NZ Defence Minister Judith Collins shared Mr Marles' enthusiasm.
"We are so much better when we are working together," she said.
"Everything that we're doing, we're looking to see how we can be more interoperable with Australia.
"That's why earlier this year, when Richard and I met and decided that we should have something like an ANZAC force, that is exactly what we've been doing this year - making that a reality much more interoperability."
Despite the closer relations, the spectre of AUKUS in proudly nuclear-free New Zealand looms over the relationship.
Anti-nuclear sentiments have grown in NZ since the 1950s, with a protest movement over nuclear testing in the Pacific.
In 1984, the Labour party came to power with a pledge to ban visits from nuclear-powered warships - a promise that would see it ejected from trilateral defence pact ANZUS.
In their tradition of thumbing one's nose to a bigger power, the Labour party announced this week it would not seek any part in AUKUS, Australia's deal with the US and UK under which it will obtain nuclear-powered submarines.
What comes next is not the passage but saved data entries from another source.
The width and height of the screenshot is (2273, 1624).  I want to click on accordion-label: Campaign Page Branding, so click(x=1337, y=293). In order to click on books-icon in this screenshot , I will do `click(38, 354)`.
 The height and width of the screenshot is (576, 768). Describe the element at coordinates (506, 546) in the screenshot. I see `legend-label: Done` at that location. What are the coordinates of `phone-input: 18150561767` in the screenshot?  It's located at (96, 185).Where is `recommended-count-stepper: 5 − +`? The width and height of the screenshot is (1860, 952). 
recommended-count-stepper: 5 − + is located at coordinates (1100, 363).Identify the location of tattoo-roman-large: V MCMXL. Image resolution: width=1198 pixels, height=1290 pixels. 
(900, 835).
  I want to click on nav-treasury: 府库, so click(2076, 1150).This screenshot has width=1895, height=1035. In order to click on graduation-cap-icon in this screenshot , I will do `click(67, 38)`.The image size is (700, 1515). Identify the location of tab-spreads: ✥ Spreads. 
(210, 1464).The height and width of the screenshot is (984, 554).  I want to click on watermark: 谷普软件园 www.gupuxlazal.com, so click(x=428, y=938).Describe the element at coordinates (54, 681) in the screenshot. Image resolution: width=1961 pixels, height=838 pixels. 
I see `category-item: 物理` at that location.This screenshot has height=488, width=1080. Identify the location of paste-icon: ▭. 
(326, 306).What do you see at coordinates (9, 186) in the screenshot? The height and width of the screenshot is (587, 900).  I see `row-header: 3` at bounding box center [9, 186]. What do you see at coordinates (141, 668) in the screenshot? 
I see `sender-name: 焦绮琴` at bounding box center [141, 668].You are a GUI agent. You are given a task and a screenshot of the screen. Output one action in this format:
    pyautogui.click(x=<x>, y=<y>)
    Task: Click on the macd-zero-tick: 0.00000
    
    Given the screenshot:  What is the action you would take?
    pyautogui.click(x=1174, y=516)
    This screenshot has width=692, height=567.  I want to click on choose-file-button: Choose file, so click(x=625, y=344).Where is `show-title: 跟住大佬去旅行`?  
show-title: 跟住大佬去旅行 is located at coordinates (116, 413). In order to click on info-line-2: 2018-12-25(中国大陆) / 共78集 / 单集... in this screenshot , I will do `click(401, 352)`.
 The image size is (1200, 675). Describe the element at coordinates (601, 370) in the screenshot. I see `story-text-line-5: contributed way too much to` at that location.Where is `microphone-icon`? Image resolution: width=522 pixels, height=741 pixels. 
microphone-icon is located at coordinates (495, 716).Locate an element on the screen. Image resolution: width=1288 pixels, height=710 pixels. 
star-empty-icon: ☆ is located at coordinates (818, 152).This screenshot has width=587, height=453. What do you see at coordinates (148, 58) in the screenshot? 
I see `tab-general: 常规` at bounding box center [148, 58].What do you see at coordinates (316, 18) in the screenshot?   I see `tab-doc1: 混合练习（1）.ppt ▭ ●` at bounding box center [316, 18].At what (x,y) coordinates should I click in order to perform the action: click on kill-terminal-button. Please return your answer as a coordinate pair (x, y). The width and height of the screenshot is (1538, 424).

"Our country has a fiercely independent foreign policy, and a government I lead will not join pillars one or two of AUKUS," Labour leader Chris Hipkins told his party conference.
"Labour is deeply concerned about how much time and effort this government has spent getting closer to the US over the past year when we spent six years in government diversifying New Zealand's trade interests and staunchly defending our right to be independent."
NZ Prime Minister Chris Luxon attacked that call, saying Mr Hipkins was "putting party and politics ahead of country".
It is NZ's biggest foreign policy split between the major parties in decades.
Australian Foreign Minister Penny Wong also indirectly attacked that policy shift in an interview with TVNZ.
"Those are decisions for New Zealand. Each country responds in the way it sees fit," she said.
"The broader point I'd make is that ... we know the Pacific is a much more contested area strategically than it has been for a very, very long time, and you can either be an observer of that reshaping, or you can be a participant.
"Australia, wants to be part of responding to that reshaping, and we certainly welcome the New Zealand government's engagement."